En parallèle, j’ai abandonné ma pratique privée pour me concentrer sur le centre Unbroken. Là-bas, je participe au diagnostic primaire et à la prise en charge psychologique des adultes et enfants. Aussi bien pour le trauma lié à la guerre (explosions, bombes) que celui lié à la situation quotidienne.

Quelle différence entre adultes et enfants au niveau de l’urgence et la réponse à donner aux enfants ?

Une chose impressionnante en temps de guerre, c’est que les enfants deviennent plus rapidement adultes. C’est comme si leur processus de maturation s’accélérait. Pour les adultes, je constate que leur manière de réagir face à la guerre, c’est le retrait psychologique. Ils cherchent à se sécuriser de cette manière.

Je remarque également des effets au niveau culturel. Les pères, lorsqu’ils partent faire la guerre, disent à leur fils : « Maintenant, c’est toi le chef de famille. » Il y a une sorte de changement profond du statut de la femme. Même si c’est elle l’adulte dans la hiérarchie familiale, elle devient le numéro deux et pas le numéro un.

Quant aux filles, elles deviennent plus adultes, comme tous les enfants. Presque deux ou trois ans de plus par rapport à leur âge réel.

Et d’une manière générale, j’observe que lorsque les enfants sont confrontés à des situations compliquées, ils ont tendance à dissocier, à ne pas voir. Ils s’enferment dans un silence.

Le nombre crée l’urgence

Entretien avec Oleksiy Smirnov, psychiatre et fondateur d’Unbroken

Unbroken, pourquoi avoir nommé votre centre comme ça ?

Cela correspondait à notre état d’esprit de 2022, mais peut être qu’aujourd’hui nous lui aurions donné un autre nom. J’ai entendu une réflexion intéressante du Centre Primo Levi qui pense qu’Unbroken représente notre objectif idéal. Au pire moment (de l’attente ?), alors que la peur était très forte, nous avions un objectif idéal. Un but fictionnel, c’est un signe de santé mentale.

Il faut rappeler qu’avant 2022, il n’existait pas de centre dédié à la prise en charge des personnes victimes des agissements militaires. Pour ma part, j’avais une pratique privée auprès de militaires ayant subi des traumatismes après des combats. Donc travailler à Unbroken était une continuité pour moi. Et c’est en 2022 que le centre a été créé, en réponse à l’urgence de la guerre.

Quelle urgence avant et après la guerre ?

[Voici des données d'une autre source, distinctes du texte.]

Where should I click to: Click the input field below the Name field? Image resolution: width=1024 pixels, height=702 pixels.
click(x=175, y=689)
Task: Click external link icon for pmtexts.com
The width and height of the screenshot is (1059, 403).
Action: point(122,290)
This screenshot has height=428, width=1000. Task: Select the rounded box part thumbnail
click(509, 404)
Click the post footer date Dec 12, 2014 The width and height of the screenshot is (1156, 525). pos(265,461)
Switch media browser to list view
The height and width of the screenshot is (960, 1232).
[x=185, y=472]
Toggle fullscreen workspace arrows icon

L’urgence s’est créée avec l’augmentation du nombre de cas à traiter. Les pathologies liées à la guerre sont devenues très quantitatives. Aujourd’hui, nous travaillons beaucoup avec le stress aigu, les blessures morales, le stress-post traumatique, les personnes amputées. Bien sûr que tout cela existait avant la guerre, mais pas dans une telle proportion.

Comment vous avez pu gérer ces moments de précipitation ?

Il a fallu s’adapter car je pratiquais la Gestalt [ndrl : une thérapie tournée sur l’ici et maintenant]. La durée de mon intervention était incompatible avec le milieu hospitalier. Le temps de convalescence moyen à l’hôpital est de quelques semaines à quelques mois. C’est une temporalité trop courte pour pratiquer l’approche Gestalt. Pour rire, je nomme ce que nous avons dû inventer avec l’équipe la méthode « Frankenstein » car rien de tout cela ne se faisait avant ! Les méthodes sont différentes, les modalités le sont aussi… nous avons essayé de faire un ensemble cohérent en fonction de nos besoins d’urgence et avec les moyens du bord.

Quelle période vivez-vous en ce moment ?

Cela revient à savoir si nous sommes toujours dans l’urgence ou s’il s’agit d’un retour à un peu plus de normalité. A la guerre, il ne peut pas y avoir de normalité. Tout est toujours trop mouvant. La manière de mener la guerre change tout le temps. Les tactiques de l’ennemi sont différentes, les personnes qui font la guerre sont différentes. Les hommes qui s’engageaient pour des raisons idéologiques sont moins fréquents de nos jours. Notamment parce qu’ils ont disparu. Dorénavant, ce sont des personnes qui sont mobilisées et non volontaires. Au niveau de la prise en charge psychologique, les problématiques sont différentes. Donc, chaque fois que nous travaillons, malgré des changements significatifs, ça reste de l’urgence.

Propos recueillis par Armando Cote, psychologue clinicien et traduits par Basile Guley et Ludmila Stepura, interprètes.